TASK STATEMENT - Copy the lines of the records from the very first one through the line that contains "[x=293, y=97]", keeping both ends.

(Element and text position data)
_____

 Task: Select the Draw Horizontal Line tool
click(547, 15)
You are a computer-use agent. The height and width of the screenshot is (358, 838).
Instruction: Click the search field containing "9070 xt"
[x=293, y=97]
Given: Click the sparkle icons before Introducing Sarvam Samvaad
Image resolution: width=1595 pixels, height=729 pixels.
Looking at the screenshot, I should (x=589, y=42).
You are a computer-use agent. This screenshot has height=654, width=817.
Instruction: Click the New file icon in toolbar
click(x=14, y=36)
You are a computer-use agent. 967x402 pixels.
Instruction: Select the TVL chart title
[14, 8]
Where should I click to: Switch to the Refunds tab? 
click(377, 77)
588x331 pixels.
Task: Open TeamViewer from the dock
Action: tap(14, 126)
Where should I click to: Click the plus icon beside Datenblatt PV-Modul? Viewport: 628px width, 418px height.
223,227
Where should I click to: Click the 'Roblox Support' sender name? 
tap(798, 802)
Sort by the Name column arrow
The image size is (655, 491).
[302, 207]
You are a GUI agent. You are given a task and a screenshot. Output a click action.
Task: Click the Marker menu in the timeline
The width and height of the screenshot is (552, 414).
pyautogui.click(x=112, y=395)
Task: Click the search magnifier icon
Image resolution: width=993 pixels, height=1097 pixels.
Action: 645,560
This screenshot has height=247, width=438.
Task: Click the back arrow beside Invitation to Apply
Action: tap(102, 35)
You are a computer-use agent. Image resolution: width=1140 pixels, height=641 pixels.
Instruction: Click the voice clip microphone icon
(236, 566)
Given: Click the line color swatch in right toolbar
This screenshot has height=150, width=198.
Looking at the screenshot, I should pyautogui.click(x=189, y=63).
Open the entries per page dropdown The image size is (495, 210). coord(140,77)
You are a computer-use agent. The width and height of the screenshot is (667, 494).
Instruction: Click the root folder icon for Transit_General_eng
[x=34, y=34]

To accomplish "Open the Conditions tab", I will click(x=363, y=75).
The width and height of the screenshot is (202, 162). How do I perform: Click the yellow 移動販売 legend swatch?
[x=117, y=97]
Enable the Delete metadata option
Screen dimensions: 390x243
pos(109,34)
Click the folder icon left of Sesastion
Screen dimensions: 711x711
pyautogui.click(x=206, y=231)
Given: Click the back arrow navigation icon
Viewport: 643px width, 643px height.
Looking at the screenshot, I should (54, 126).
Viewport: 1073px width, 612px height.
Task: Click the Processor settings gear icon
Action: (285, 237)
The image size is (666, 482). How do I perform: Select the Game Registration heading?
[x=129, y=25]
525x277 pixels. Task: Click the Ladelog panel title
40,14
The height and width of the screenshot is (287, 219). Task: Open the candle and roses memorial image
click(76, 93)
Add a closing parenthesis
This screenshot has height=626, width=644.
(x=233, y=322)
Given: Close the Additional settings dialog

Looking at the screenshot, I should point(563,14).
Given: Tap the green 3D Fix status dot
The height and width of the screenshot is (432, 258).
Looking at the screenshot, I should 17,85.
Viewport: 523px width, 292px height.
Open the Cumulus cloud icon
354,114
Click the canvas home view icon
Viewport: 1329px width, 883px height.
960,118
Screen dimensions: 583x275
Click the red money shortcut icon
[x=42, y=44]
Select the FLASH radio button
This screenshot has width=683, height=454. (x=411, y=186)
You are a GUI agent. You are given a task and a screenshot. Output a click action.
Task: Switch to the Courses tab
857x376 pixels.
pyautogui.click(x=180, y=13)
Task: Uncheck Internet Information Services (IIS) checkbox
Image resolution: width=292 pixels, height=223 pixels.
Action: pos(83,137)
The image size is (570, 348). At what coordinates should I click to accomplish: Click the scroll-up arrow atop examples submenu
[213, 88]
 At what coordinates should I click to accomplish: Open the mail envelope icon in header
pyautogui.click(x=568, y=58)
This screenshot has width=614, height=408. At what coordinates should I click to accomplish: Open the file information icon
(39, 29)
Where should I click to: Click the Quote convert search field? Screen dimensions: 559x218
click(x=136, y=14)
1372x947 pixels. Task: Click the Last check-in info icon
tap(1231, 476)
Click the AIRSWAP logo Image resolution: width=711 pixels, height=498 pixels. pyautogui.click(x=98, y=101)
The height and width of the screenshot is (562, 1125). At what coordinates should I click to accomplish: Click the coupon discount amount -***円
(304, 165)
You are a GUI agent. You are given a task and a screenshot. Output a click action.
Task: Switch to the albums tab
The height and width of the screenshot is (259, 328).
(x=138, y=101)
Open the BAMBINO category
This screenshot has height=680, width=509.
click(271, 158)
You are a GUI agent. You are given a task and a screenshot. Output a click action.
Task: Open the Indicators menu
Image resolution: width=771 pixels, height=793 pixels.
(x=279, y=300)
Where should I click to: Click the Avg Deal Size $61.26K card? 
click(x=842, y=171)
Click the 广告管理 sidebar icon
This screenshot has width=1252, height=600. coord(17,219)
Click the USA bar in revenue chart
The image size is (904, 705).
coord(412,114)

_____

EXERCISE RESULT -
 Task: Select the Draw Horizontal Line tool
click(547, 15)
You are a computer-use agent. The height and width of the screenshot is (358, 838).
Instruction: Click the search field containing "9070 xt"
[x=293, y=97]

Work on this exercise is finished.